## [Extracted text]
In Tehran, there is intense debate over whether parliament or the Supreme National Security Council (SNSC) should review the nuclear deal with six world powers. The government and some of its supporters argue that the latter falls under the purview of the SNSC. Meanwhile, Principlists believe that parliament should be given priority.
In general, Supreme Leader Ayatollah Ali Khamenei makes policies and decisions regarding major issues. However, there appear to be differences about Khamenei’s description of the Joint Comprehensive Plan of Action (JCPOA), the formal name of the nuclear deal. He has referred to the document as a “text” and not an “agreement.” On at least two occasions, he has stressed that the JCPOA should be approved “through a legal path.” He said this first in response to a letter from President Hassan Rouhani regarding the negotiations, and then in his recent speech at the Eid al-Fitr prayers.
In Khamenei’s telling, there is a legal path “to approve this text” that has been foreseen, and should, and will, be taken. However, he has not clarified what this path is.
Reza Alijani, a Paris-based political activist, told Al-Monitor that it’s not odd that Khamenei has assumed such a position, considering that he has continuously adopted an equivocal approach toward the negotiations. However, Alijani believes that Iran’s leader has been a “supporter of the talks in practice” and that his equivocal stance is due to his positioning, adding that Khamenei’s words “leave the door open for sidelining parliament.” In this vein, Alijani predicts that the SNSC will ultimately do the latter.
Alijani further argues that Khamenei has already approved the deal: “There has been some talk that the leader’s abode was following the negotiations minute by minute. The text of the final agreement was also shown to Khamenei, through a special channel, before it was signed and considering that he had been in the process beforehand, he reviewed the document with the help of some of his advisers.”
According to Iran’s constitution, the government has a duty to present all “international treaties, contracts and agreements” to parliament for final approval. After being voted on and confirmed by the Guardian Council, international documents may go into effect.

## [Data excerpts]
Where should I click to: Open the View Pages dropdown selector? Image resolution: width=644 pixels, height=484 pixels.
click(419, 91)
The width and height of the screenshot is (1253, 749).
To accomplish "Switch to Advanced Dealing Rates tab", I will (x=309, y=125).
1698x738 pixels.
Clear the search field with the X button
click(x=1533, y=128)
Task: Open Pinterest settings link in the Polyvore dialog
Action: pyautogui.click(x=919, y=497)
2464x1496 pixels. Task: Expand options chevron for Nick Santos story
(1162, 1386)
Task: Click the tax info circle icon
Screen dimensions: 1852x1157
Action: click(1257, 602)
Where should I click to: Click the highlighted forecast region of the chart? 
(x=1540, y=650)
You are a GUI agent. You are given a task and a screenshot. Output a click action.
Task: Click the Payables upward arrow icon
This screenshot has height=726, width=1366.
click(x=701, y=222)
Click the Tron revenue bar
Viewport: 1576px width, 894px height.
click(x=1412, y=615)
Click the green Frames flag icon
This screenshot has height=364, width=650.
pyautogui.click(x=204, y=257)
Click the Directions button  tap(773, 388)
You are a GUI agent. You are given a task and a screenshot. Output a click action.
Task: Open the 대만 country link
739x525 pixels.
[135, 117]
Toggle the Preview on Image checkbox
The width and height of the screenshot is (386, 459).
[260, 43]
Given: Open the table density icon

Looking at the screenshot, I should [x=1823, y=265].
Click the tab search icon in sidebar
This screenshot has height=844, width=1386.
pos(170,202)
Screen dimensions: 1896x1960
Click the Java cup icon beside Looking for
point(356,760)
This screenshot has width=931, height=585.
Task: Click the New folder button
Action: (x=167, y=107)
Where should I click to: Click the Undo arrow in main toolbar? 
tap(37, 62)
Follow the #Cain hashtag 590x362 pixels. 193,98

## [Short exercise A]
Answer these questions from the text on the Iran nuclear deal review, one per line:
(i) What word has Khamenei used for the JCPOA instead of "agreement"?
(ii) In what city is Reza Alijani based?
(iii) Under Iran's constitution, what body confirms international documents after parliament votes on them?
## [Short exercise B]
Rewrite the paragraph in the text on the Iran nuclear deal review that begins "In general, Supreme Leader" as a short bulleted list that keeps its main facts.

## [Task output A]
(i) "Text"
(ii) Paris
(iii) The Guardian Council

## [Task output B]
- Supreme Leader Ayatollah Ali Khamenei generally makes policies and decisions on major issues.
- There appear to be differences over how he describes the Joint Comprehensive Plan of Action (JCPOA), the nuclear deal's formal name.
- He has called it a "text," not an "agreement."
- At least twice, he has stressed that it should be approved "through a legal path": first in reply to a letter from President Hassan Rouhani about the negotiations, then in his Eid al-Fitr prayers speech.